En premier lieu, la circonstance que la sanction contestée comportait une date d'entrée en vigueur fixée au 7 juillet 2022 alors qu'elle n'a été notifiée à la fonctionnaire que le lendemain n'entachait la décision d'illégalité que dans cette mesure. Par suite, l'INRAP était fondé à soutenir que le juge des référés, eu égard à son office, a commis une erreur de droit en jugeant, à la date à laquelle il s'est prononcé, que la rétroactivité partielle entachant la décision contestée était de nature à créer un doute sérieux sur sa légalité justifiant de suspendre l'exécution de la décision contestée.
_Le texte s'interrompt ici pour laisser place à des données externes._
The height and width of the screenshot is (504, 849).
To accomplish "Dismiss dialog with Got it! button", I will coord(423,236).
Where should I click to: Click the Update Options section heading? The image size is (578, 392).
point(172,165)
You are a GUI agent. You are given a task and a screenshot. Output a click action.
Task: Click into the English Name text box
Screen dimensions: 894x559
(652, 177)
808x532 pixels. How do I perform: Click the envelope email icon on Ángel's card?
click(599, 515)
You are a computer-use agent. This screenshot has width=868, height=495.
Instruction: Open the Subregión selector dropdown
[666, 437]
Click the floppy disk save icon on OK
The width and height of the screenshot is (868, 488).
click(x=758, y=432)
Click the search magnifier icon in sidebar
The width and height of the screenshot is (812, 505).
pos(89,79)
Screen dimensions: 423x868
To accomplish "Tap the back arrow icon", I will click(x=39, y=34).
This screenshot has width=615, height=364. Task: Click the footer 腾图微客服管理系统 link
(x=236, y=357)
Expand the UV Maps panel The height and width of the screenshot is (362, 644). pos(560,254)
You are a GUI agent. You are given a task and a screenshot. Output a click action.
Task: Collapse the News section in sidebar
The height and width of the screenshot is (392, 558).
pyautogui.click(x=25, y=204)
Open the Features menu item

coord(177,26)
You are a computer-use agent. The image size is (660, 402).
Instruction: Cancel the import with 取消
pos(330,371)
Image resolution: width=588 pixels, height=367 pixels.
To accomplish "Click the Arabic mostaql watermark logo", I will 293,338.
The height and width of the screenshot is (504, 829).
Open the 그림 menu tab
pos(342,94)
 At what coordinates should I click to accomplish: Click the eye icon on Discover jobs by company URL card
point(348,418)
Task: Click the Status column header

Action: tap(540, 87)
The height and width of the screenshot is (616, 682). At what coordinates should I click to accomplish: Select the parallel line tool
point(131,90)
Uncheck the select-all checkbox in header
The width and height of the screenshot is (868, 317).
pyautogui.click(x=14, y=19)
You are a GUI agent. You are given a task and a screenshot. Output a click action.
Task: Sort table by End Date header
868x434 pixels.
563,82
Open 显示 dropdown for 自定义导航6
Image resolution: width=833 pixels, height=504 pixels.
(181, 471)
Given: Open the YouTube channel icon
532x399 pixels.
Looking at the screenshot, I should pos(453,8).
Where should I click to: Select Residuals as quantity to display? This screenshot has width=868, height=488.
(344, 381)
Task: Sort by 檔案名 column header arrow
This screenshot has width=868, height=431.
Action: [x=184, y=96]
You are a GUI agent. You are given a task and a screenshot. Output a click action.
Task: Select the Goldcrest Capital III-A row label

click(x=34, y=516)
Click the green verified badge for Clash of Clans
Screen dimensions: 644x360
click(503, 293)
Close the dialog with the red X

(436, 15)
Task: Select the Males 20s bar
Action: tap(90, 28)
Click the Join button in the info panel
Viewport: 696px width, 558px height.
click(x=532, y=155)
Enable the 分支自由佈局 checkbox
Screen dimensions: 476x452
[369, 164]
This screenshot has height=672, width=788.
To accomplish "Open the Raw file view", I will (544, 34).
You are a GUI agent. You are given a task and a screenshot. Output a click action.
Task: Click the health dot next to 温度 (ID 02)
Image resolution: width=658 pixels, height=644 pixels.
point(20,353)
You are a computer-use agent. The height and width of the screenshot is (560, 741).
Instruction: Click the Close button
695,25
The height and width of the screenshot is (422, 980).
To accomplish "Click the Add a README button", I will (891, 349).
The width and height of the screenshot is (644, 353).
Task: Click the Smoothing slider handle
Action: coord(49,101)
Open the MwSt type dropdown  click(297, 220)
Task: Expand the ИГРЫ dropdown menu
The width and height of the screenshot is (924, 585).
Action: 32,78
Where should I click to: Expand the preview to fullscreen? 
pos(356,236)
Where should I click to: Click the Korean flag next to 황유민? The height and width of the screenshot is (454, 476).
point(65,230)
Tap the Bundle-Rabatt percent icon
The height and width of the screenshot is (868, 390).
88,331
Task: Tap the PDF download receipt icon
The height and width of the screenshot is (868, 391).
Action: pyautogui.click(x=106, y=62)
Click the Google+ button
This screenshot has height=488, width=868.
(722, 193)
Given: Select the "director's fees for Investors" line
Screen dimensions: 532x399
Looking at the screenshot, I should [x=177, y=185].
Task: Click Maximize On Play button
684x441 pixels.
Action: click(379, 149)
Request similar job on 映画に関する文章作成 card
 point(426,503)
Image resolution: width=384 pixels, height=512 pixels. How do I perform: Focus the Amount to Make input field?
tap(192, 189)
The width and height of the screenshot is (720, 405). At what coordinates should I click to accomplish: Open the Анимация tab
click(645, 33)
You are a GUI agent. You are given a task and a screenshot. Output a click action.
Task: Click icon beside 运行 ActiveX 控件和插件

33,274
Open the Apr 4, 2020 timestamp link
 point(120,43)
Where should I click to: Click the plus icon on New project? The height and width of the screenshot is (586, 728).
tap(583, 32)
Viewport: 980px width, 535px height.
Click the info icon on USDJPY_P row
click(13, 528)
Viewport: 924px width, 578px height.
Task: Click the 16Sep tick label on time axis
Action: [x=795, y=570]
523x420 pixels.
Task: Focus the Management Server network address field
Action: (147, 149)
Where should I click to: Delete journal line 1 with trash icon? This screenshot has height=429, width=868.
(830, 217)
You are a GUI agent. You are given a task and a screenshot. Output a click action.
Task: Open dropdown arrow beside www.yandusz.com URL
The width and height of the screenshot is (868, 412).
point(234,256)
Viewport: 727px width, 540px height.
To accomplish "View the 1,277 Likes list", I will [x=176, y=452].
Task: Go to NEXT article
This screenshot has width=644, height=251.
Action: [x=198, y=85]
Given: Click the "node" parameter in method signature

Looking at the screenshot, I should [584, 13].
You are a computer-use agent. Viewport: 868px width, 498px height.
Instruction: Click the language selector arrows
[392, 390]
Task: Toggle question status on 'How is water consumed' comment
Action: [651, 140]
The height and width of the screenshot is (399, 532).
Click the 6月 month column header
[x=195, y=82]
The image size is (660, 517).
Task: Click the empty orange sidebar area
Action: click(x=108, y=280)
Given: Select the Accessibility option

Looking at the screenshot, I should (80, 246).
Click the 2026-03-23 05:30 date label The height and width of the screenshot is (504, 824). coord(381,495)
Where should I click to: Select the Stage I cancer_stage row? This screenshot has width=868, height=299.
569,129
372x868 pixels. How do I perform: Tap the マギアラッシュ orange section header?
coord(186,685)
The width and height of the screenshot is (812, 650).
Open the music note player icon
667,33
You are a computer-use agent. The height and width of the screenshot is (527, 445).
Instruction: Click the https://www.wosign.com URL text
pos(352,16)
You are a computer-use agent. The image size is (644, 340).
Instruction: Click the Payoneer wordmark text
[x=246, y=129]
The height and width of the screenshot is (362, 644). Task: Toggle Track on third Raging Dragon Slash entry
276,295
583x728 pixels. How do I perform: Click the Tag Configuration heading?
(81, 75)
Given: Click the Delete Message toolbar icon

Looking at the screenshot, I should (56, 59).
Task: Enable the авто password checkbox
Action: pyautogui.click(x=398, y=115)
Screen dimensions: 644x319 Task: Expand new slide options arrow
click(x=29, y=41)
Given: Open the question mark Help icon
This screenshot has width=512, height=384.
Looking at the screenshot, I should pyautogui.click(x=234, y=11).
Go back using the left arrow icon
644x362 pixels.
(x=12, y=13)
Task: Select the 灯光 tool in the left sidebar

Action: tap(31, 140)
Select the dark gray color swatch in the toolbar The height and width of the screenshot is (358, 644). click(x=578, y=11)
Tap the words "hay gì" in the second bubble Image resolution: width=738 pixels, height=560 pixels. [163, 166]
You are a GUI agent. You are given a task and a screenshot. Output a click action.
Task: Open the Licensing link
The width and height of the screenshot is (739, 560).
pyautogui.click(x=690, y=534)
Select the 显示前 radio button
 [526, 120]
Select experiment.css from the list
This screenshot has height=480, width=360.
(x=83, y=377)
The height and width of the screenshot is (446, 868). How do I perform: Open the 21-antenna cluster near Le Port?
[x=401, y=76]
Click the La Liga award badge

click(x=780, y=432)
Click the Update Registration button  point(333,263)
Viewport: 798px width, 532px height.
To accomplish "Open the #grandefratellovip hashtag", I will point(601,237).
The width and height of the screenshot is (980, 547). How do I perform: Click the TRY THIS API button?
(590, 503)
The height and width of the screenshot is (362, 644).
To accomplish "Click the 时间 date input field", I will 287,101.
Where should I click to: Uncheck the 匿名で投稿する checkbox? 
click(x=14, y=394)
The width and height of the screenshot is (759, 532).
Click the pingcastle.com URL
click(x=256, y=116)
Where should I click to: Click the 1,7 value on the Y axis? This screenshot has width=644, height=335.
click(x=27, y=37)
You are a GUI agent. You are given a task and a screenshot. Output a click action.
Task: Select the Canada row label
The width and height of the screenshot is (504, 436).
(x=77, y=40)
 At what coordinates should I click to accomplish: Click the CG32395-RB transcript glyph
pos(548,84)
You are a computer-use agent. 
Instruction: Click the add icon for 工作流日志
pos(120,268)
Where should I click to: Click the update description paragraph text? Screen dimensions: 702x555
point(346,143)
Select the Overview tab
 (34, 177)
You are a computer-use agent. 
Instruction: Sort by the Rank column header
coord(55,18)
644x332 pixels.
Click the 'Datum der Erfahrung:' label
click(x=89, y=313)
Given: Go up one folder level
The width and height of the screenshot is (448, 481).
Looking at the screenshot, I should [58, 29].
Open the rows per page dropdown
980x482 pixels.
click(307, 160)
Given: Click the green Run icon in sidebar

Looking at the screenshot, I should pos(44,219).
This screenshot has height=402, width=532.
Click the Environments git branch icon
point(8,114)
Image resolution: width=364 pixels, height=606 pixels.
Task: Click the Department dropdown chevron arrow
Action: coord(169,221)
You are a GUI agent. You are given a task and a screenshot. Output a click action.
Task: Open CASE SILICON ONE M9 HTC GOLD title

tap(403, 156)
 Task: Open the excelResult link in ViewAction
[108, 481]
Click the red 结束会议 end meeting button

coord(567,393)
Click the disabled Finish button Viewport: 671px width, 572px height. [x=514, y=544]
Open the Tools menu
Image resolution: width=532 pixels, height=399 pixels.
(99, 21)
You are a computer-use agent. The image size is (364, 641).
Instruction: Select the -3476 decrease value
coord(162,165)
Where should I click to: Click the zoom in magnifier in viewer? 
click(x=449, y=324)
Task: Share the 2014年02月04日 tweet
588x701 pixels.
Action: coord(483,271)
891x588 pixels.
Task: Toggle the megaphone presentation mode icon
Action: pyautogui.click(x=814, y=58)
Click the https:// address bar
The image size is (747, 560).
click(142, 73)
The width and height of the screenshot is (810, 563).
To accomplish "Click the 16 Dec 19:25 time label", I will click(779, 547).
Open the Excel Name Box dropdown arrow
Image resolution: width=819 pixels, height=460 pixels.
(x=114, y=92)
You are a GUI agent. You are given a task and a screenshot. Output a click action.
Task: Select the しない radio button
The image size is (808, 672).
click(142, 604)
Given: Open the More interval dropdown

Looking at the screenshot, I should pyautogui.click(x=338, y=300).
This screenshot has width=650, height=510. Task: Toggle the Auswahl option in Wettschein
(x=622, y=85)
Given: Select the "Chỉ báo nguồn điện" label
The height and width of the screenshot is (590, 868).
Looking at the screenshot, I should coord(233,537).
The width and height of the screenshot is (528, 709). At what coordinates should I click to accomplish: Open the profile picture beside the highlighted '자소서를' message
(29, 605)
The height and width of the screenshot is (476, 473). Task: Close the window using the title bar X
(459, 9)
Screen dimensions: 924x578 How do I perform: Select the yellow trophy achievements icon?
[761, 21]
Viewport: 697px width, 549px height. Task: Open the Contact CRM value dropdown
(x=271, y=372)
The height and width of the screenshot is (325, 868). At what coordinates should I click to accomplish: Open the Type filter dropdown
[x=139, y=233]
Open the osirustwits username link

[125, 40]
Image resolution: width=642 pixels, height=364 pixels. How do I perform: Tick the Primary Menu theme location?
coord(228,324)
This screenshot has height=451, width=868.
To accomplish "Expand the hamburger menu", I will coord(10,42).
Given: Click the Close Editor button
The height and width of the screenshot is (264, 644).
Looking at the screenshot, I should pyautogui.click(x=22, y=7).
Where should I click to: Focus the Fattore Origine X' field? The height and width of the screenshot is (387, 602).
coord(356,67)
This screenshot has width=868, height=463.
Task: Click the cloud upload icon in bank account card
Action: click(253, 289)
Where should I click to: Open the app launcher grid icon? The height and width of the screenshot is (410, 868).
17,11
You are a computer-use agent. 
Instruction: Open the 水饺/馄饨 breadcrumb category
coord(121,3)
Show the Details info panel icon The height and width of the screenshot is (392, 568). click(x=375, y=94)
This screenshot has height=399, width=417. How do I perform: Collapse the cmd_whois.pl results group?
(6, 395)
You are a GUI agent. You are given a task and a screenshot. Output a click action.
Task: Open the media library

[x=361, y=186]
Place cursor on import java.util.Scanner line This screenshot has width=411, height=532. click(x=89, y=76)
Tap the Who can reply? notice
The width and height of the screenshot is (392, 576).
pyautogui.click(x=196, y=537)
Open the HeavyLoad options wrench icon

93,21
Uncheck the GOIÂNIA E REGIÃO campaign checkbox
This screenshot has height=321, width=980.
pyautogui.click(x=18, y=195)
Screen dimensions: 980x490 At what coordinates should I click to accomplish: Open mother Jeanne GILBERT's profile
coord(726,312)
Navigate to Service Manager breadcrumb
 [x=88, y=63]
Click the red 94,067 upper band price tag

En deuxième lieu, en l'absence de disposition législative contraire, l'autorité investie du pouvoir disciplinaire, à laquelle il incombe d'établir les faits sur le fondement desquels elle inflige une sanction à un agent public, peut apporter la preuve de ces faits devant le juge administratif par tout moyen, sous réserve du respect de l'obligation de loyauté à laquelle tout employeur public est tenu vis-à-vis de ses agents.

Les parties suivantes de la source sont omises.